Mac Vicchrilli chapter 17 . 1/26/2007
NO! Your story is amazing and the past few chapters have just been a twist on it. It let the characters get to know each other better in a way that is different from other writers. It was obviously a great display of your talent and agility in the ways you can write. Don't delete the chapters. It's your story and the characters are yours to move. If you lose a few unhappy reviewers then so be it, you'll gain even more the more you continue to write. Keep at it and don't be discouraged by any harsh reviews. They'll come, but you have to be confident in your work. :) I can't wait for your next chapter and I really hope you keep your story just the way it is!

~r.p. sawyer
Gypsy Feather chapter 17 . 1/26/2007
Keep the last few chapters. They are a bit weird being in the past, but I think they help clarify things a bit. And it seems that everyone mentioned has a 'twin' in the future. So they must mean something.
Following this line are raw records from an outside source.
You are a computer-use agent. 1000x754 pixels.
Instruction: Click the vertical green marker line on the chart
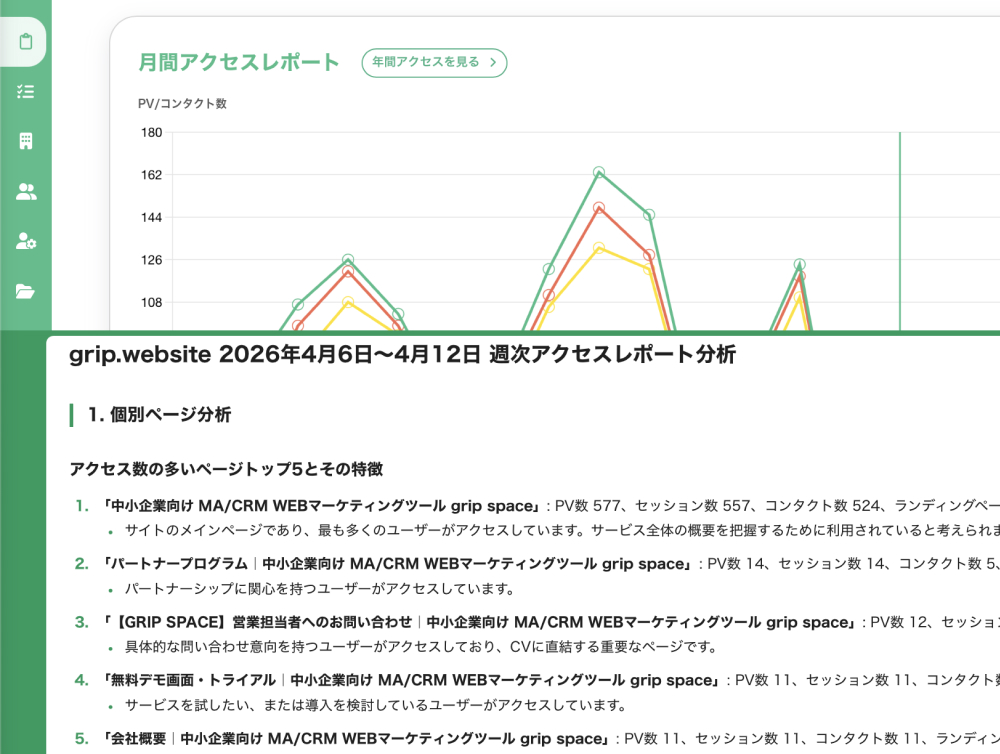(x=902, y=230)
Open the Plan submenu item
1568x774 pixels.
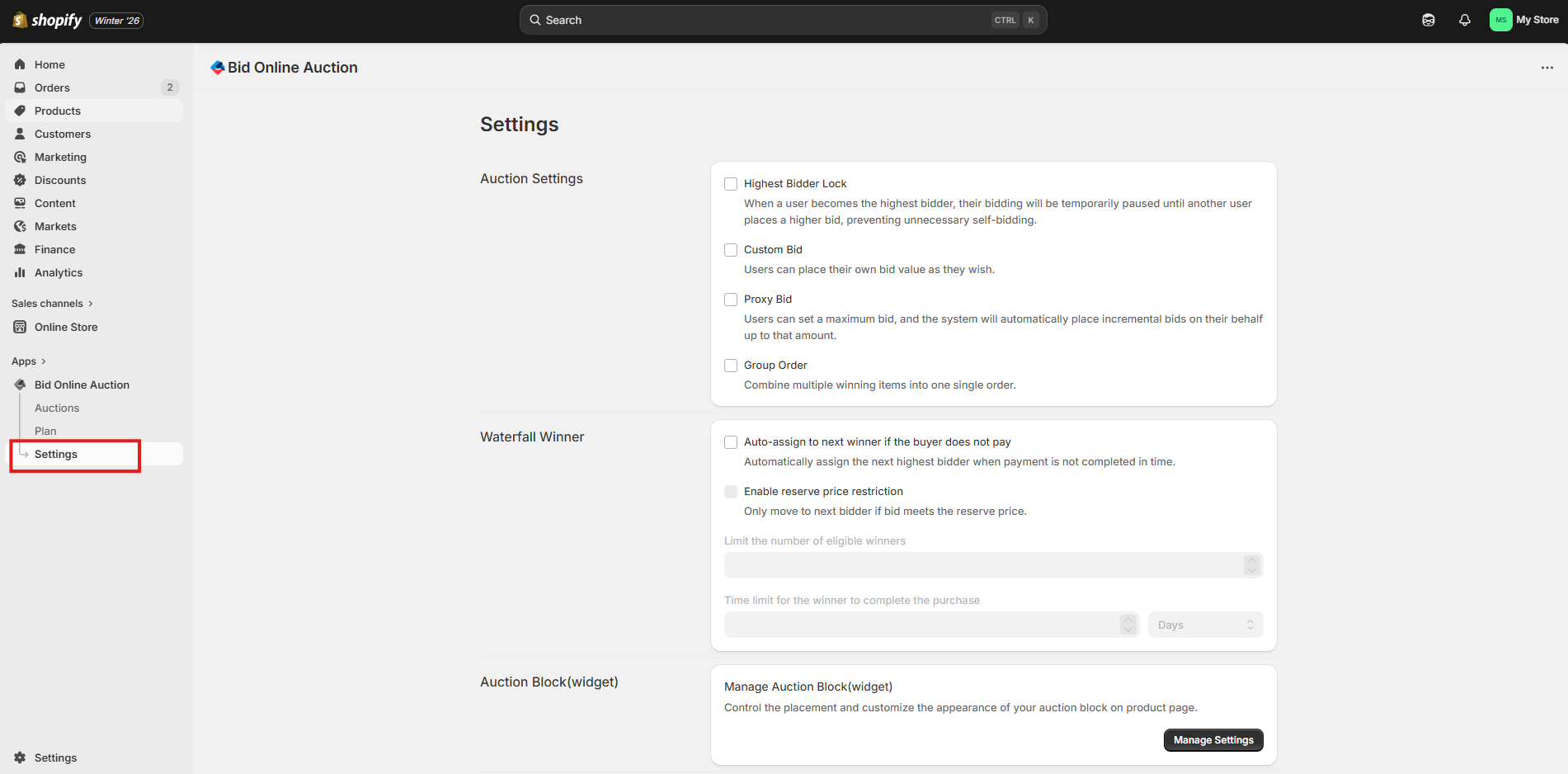(45, 431)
I think your story is great. You should write it however you want to write it. Unsatisfied readers don't have to read.
livelyforest chapter 17 . 1/26/2007
ello hi i'm a new fan of this amazing story, your writing. and to the people who you say are discouraging you, then tell them to kiss your "arse" because this rocks, honestly when they went back in time it was like BAM, ya know BUT you had points and connections, which in the end made sense it was a cute and sweet twist, i HONESTLY luv luv luved it and i know many others have too so if you decide to delete it or not its really up to you. and i luv this site because it has some wicked sweet writers and you are really are good, i'm sry you were discourage for the route you took (which was a good one)i guess these people who reviewed badly are losing their imagination, your rocks

well i know i and many others will have enjoyed reading this part because we've read a different version of it

smiles cassie
velle chapter 17 . 1/26/2007

I honestly don't think you should change anything. This change in what would have been a bit of a predictable plotline is really good! Plus, if you've already planned out the plotline for this story and all of its twists, I think you should stick to it! :]

Even though yes, the story IS meant for the readers, hope that at least you enjoy writing as well? Cause the worse thing to happen would be if the writer isn't enjoying herself due to the dissuasion of some people.